David Hand (statistician)

David Hand OBE
Born (1950-06-30) June 30, 1950
Peterborough
Nationality British
Fields Statistics
Institutions Institute of Psychiatry
Open University
Imperial College London
Alma mater Oxford University
University of Southampton
Thesis The Classification of Incomplete Vectors (1977)
Doctoral advisor Bruce Godfrey Batchelor[1]
Notable awards Guy Medal (Silver, 2002)
IEEE-ICDM Outstanding Contributions Award, 2004
Website
http://www2.imperial.ac.uk/~djhand/

David John Hand OBE FBA (born 30 June 1950 in Peterborough[2]) is a British statistician. His research interests include multivariate statistics, classification methods, pattern recognition, the computational statistics and the foundations of statistics.[3] He has written books on finance, measurement and computation in statistics, as well as authoring the Very Short Introduction to statistics.

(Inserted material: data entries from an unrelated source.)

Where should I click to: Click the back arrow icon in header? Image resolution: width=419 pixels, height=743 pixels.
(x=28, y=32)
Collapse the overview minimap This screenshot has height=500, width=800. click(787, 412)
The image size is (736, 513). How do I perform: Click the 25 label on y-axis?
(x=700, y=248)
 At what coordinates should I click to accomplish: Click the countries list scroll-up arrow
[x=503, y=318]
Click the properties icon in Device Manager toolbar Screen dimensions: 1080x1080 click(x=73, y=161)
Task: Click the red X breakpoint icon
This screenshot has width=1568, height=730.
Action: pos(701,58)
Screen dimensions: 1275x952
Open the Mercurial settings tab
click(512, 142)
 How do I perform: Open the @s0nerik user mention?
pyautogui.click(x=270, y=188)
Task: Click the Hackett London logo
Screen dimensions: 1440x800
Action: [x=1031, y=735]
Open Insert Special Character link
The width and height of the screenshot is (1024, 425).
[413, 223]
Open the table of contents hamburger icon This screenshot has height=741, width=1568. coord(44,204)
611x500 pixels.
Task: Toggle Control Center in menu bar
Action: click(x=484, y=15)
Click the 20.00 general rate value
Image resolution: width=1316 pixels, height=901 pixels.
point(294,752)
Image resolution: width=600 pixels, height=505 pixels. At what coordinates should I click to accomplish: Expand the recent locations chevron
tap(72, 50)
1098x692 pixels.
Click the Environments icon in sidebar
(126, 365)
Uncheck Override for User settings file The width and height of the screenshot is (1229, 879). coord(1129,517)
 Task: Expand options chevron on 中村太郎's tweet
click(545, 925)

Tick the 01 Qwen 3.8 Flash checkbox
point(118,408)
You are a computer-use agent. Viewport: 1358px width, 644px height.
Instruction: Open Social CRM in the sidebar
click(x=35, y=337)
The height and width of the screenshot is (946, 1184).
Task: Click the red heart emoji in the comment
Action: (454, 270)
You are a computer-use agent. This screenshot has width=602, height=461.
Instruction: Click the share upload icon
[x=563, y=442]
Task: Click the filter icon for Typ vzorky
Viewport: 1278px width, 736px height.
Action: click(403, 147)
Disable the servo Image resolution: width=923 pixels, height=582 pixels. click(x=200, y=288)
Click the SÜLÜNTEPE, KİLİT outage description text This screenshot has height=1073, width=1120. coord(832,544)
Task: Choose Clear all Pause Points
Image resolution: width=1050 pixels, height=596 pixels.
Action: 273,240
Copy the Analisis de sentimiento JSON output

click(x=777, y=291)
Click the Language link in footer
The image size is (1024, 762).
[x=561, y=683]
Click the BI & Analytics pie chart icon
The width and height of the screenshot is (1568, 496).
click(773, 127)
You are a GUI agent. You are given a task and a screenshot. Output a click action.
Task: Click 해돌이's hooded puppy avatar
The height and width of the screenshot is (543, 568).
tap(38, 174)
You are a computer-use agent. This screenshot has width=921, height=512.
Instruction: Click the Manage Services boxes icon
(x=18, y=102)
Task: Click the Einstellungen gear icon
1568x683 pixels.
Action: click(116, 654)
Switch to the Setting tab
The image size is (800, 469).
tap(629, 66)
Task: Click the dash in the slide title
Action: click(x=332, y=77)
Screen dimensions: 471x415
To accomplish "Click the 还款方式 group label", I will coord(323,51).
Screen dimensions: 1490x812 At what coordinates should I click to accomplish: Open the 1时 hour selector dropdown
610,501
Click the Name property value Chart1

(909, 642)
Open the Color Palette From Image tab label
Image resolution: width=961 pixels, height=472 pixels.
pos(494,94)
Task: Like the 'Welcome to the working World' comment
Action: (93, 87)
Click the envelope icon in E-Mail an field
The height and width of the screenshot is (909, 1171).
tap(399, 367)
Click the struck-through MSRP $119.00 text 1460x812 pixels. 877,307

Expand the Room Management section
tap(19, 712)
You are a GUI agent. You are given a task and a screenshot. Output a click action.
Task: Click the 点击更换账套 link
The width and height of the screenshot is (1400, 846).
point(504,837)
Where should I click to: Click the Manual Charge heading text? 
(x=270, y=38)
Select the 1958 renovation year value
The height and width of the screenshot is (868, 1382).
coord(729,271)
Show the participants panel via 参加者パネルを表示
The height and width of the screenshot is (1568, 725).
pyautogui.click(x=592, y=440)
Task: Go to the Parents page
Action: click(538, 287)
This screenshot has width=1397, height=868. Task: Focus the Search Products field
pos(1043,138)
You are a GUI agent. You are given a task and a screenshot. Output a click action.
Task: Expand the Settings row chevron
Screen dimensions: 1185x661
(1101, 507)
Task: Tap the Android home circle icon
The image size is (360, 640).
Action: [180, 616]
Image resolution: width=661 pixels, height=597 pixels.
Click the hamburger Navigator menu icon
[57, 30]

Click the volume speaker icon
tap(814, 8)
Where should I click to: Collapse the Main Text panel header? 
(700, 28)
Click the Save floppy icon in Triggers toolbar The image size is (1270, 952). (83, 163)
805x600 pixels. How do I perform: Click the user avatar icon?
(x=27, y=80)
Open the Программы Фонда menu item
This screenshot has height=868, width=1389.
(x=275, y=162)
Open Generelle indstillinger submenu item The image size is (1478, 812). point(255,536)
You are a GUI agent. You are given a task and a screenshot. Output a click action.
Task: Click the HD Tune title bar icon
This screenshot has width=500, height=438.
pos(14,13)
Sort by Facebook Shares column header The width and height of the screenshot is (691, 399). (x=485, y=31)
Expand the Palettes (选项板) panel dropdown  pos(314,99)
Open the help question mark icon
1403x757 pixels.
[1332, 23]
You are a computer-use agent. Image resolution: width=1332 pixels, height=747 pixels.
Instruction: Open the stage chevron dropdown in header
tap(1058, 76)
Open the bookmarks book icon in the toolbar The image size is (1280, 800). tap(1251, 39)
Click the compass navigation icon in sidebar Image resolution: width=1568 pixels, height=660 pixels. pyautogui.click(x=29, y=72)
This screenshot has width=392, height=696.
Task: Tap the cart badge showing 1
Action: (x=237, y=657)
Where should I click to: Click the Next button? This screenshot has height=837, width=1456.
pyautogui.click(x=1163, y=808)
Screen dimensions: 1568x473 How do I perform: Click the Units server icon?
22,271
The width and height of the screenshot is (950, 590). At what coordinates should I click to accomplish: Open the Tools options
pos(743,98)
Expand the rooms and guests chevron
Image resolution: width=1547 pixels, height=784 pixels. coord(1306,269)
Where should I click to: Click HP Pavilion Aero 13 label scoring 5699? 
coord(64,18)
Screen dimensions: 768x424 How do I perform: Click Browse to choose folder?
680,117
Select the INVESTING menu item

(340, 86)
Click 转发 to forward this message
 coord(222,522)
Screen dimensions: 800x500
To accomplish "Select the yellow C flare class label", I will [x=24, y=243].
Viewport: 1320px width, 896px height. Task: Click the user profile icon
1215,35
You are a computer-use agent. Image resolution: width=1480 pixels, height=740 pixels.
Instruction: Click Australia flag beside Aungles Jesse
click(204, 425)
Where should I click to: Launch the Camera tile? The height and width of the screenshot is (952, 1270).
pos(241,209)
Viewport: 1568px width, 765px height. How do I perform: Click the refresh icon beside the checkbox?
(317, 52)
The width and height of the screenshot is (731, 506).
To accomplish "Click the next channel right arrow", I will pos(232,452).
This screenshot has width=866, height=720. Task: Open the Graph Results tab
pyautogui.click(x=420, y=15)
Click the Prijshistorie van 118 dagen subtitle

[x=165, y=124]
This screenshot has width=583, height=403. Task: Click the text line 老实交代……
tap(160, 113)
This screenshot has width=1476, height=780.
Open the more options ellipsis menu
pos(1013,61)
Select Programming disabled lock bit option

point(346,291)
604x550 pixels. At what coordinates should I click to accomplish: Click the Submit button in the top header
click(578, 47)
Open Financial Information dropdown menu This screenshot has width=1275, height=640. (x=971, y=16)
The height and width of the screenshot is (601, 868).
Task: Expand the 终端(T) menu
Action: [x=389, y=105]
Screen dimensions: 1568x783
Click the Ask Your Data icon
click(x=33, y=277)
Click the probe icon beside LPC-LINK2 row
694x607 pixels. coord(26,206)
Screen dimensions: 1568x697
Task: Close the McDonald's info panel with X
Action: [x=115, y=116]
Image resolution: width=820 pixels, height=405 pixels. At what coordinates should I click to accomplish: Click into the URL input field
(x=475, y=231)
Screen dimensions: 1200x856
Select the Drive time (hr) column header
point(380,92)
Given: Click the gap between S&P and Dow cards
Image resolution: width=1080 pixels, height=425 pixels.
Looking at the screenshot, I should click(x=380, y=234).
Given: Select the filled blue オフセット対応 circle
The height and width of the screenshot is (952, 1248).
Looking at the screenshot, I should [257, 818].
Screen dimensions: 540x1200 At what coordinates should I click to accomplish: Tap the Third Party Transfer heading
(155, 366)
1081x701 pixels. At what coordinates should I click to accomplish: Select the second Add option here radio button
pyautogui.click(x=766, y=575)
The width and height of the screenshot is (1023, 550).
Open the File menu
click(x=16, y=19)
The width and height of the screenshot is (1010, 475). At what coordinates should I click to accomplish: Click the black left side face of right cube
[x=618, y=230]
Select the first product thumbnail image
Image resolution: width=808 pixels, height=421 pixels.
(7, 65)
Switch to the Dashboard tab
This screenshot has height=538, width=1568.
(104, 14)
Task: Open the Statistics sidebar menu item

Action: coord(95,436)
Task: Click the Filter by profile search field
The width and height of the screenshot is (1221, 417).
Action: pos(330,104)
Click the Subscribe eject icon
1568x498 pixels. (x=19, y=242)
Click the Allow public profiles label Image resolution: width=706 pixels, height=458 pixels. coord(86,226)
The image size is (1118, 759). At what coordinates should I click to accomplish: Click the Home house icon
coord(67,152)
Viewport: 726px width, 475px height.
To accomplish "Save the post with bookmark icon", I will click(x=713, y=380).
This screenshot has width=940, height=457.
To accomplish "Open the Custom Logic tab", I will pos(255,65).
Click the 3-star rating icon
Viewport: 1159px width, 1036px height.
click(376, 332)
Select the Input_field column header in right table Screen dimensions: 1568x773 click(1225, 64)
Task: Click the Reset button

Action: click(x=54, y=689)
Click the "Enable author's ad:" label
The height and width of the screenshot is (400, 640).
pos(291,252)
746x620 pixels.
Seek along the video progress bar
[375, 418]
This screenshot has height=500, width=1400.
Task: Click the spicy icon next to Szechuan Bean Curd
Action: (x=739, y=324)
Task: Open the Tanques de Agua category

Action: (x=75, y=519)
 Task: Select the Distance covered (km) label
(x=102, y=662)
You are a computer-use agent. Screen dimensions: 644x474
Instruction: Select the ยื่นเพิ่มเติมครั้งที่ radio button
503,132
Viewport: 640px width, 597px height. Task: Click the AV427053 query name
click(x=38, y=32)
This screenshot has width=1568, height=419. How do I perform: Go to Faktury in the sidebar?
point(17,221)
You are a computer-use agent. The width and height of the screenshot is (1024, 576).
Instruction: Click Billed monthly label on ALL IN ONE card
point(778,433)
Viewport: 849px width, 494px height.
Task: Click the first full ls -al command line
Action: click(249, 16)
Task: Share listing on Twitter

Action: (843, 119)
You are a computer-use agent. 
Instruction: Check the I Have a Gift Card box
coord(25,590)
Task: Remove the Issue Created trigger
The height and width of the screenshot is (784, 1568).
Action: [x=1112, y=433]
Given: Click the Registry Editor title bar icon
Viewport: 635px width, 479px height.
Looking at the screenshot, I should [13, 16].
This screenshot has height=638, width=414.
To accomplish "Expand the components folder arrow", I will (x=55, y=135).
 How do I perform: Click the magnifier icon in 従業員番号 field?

Hand was a professor of statistics at the Open University from 1988 until 1999, when he moved to Imperial College London.[2] He was awarded the Guy Medal in Silver by the Royal Statistical Society in 2002 and served as its President in 2008–9, then again from in 2010 after Bernard Silverman stood down.[4] He was elected a Fellow of the British Academy in 2003.[2]

Hand's book The Improbability Principle: Why Coincidences, Miracles, and Rare Events Happen Every Day was published by Scientific American in February 2014.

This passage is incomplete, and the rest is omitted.